**ACTIVITY:**
Transcribe, verbatim, every line from the start of the entries through the line that contains "Следваща публикация (369, 2145)"; include both boundary lines and omit all others.

--- START ---

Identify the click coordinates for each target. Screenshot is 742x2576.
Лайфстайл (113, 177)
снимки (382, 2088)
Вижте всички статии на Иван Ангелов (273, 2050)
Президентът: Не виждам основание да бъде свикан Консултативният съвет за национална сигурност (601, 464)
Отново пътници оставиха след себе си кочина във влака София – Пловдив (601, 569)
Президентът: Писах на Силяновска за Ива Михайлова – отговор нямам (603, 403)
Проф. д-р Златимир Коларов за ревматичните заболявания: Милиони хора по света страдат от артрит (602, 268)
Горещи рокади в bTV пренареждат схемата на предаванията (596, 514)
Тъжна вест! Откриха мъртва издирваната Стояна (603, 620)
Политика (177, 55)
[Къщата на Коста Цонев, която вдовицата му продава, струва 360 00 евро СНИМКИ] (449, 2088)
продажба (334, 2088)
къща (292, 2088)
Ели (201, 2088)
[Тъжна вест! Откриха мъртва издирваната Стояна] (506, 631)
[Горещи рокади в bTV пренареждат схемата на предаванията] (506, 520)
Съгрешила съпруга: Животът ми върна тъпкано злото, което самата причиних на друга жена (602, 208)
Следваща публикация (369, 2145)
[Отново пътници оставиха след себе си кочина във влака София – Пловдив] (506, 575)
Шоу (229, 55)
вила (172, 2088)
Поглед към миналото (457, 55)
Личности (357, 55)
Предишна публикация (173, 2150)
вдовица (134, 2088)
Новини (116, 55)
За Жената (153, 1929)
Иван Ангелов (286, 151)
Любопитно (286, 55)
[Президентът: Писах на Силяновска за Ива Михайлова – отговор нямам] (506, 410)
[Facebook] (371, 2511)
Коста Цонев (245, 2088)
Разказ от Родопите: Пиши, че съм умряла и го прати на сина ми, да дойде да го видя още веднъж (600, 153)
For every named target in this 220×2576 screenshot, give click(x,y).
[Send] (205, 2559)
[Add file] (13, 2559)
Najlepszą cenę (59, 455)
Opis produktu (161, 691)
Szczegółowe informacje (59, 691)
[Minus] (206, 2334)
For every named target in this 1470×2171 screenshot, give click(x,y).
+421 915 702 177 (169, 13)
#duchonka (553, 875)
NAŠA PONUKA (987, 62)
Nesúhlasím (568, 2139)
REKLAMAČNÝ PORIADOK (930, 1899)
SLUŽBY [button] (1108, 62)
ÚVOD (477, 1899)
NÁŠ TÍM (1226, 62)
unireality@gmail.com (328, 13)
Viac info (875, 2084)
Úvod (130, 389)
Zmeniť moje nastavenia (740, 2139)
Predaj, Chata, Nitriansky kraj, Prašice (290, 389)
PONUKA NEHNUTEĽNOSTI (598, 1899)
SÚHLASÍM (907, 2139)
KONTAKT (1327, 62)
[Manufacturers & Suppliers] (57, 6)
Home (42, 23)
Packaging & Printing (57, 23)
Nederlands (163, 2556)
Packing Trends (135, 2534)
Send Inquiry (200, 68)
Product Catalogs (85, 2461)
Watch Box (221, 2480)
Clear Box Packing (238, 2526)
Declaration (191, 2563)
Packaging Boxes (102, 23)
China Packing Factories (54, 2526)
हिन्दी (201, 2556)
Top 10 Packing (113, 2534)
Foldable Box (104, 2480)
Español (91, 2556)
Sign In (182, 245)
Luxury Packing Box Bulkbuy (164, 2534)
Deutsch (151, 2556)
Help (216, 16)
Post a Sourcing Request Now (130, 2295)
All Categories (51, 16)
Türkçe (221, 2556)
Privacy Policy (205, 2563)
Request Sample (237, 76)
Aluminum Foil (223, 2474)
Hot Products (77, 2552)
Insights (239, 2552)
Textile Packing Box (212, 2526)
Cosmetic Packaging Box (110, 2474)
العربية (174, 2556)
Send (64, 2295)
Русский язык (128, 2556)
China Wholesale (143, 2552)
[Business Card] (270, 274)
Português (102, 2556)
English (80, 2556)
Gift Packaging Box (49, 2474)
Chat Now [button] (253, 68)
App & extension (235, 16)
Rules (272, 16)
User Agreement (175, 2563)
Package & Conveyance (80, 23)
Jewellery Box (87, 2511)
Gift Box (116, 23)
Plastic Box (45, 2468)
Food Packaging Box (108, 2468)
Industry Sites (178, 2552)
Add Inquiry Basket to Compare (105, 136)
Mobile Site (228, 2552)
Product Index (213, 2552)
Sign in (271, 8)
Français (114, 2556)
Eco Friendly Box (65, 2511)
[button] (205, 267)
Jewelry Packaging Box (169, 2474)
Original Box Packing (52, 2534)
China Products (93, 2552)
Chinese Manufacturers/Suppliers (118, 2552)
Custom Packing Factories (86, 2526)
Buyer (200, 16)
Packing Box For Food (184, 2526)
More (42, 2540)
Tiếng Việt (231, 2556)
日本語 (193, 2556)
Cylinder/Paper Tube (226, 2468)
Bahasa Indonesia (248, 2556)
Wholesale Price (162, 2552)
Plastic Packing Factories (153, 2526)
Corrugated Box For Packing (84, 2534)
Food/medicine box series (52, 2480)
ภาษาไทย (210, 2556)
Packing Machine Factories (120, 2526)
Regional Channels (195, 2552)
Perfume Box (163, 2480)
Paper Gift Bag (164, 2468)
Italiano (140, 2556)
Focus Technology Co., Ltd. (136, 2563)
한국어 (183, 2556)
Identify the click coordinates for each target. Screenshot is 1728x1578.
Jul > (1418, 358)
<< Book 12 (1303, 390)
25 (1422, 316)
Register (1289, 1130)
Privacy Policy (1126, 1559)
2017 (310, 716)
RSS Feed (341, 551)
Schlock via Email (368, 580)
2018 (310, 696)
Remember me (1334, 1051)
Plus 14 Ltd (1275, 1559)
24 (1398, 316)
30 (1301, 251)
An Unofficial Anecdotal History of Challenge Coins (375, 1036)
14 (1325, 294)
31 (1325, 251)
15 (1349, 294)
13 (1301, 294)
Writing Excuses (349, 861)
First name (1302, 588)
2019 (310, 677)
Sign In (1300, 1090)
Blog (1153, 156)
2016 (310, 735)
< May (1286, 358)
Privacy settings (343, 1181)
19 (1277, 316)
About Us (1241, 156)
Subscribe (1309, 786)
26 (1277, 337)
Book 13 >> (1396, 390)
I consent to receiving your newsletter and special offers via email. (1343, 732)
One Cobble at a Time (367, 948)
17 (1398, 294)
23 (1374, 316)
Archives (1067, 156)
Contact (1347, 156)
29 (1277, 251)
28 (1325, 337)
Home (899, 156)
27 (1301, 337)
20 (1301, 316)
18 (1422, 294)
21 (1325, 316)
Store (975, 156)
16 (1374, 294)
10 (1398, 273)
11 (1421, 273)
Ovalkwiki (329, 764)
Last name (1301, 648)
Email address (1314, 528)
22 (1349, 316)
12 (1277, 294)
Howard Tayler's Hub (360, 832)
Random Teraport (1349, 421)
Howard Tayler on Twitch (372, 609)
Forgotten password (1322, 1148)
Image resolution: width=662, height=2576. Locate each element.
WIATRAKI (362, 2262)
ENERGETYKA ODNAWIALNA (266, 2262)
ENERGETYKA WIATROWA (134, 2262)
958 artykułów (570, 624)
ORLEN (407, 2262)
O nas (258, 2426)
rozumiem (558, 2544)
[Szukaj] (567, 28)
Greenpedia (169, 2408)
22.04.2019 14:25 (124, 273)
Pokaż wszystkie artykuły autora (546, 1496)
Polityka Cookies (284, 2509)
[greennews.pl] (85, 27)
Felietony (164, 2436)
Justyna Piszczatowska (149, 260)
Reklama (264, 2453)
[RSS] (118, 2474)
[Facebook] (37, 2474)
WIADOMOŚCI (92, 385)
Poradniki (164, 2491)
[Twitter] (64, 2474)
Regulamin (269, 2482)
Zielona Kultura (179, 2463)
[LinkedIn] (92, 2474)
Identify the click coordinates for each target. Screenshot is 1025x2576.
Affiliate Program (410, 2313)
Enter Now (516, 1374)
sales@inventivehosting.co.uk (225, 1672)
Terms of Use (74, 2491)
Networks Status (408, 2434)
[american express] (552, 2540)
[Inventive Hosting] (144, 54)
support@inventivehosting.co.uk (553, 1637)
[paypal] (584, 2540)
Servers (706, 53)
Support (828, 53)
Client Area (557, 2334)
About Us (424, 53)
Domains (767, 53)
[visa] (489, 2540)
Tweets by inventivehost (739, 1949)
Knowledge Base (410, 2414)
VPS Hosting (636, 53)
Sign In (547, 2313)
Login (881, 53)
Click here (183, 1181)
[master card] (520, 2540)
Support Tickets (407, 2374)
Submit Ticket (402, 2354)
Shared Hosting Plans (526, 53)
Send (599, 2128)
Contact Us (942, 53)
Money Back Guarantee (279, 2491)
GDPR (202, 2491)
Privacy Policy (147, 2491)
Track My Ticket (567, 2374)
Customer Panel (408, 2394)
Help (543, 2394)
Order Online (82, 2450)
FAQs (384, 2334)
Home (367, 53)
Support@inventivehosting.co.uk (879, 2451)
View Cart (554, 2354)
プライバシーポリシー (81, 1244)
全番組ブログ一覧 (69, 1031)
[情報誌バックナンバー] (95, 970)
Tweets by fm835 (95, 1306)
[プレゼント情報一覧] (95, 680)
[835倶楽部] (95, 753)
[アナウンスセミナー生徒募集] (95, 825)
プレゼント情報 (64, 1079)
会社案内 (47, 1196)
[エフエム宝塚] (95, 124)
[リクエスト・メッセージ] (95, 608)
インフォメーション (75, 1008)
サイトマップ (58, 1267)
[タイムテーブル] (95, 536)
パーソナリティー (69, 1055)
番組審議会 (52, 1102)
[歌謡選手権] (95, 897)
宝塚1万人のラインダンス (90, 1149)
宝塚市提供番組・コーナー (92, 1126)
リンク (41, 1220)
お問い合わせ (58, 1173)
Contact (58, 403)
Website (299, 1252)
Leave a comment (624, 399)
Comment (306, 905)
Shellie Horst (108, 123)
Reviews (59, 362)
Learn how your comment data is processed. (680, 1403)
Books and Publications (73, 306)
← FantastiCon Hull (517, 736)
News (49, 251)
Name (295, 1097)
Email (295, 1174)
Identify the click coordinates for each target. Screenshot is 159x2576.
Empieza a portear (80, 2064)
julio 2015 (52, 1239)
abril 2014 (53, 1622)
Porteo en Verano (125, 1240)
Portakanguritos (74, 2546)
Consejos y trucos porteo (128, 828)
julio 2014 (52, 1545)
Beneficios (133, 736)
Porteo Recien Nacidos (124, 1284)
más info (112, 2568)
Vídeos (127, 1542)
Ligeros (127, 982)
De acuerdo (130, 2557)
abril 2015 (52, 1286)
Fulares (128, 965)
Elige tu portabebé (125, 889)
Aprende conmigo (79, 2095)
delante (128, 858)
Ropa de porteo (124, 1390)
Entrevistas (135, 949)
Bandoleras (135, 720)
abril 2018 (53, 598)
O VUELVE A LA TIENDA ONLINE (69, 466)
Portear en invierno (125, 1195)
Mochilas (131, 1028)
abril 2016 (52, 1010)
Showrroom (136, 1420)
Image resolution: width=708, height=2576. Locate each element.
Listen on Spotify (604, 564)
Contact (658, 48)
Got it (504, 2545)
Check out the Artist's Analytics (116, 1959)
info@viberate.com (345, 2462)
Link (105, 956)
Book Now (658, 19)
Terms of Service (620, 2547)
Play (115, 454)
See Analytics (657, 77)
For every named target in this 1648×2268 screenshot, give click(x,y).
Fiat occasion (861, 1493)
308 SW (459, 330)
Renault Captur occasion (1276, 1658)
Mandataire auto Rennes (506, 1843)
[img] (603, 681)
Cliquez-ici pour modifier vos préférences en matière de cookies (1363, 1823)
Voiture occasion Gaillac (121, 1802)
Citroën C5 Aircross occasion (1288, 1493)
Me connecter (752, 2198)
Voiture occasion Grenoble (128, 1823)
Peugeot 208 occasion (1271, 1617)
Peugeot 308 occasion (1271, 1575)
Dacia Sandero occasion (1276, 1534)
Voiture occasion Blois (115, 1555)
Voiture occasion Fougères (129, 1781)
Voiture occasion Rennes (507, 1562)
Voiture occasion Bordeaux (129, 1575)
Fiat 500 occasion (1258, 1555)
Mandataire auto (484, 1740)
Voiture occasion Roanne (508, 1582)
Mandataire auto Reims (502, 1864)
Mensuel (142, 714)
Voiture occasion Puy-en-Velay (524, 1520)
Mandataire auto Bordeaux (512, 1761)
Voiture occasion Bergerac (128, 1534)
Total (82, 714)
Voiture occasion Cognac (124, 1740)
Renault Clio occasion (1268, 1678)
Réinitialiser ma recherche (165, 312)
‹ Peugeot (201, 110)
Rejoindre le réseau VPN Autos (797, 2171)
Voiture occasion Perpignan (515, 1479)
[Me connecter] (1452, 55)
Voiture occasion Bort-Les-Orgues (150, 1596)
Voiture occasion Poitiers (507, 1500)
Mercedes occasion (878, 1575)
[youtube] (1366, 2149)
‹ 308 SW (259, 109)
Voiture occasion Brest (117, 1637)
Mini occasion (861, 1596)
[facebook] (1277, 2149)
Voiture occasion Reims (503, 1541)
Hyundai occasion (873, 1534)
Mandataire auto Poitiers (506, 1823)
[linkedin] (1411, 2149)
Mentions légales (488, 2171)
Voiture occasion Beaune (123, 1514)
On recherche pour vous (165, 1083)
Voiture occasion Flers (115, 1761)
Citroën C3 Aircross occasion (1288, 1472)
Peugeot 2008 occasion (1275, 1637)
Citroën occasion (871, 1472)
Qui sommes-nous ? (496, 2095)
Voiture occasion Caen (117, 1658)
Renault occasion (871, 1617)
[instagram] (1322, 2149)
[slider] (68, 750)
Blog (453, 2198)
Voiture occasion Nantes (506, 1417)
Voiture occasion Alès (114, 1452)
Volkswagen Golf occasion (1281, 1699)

--- END ---

**WRITTEN RESPONSE:**
Identify the click coordinates for each target. Screenshot is 742x2576.
Лайфстайл (113, 177)
снимки (382, 2088)
Вижте всички статии на Иван Ангелов (273, 2050)
Президентът: Не виждам основание да бъде свикан Консултативният съвет за национална сигурност (601, 464)
Отново пътници оставиха след себе си кочина във влака София – Пловдив (601, 569)
Президентът: Писах на Силяновска за Ива Михайлова – отговор нямам (603, 403)
Проф. д-р Златимир Коларов за ревматичните заболявания: Милиони хора по света страдат от артрит (602, 268)
Горещи рокади в bTV пренареждат схемата на предаванията (596, 514)
Тъжна вест! Откриха мъртва издирваната Стояна (603, 620)
Политика (177, 55)
[Къщата на Коста Цонев, която вдовицата му продава, струва 360 00 евро СНИМКИ] (449, 2088)
продажба (334, 2088)
къща (292, 2088)
Ели (201, 2088)
[Тъжна вест! Откриха мъртва издирваната Стояна] (506, 631)
[Горещи рокади в bTV пренареждат схемата на предаванията] (506, 520)
Съгрешила съпруга: Животът ми върна тъпкано злото, което самата причиних на друга жена (602, 208)
Следваща публикация (369, 2145)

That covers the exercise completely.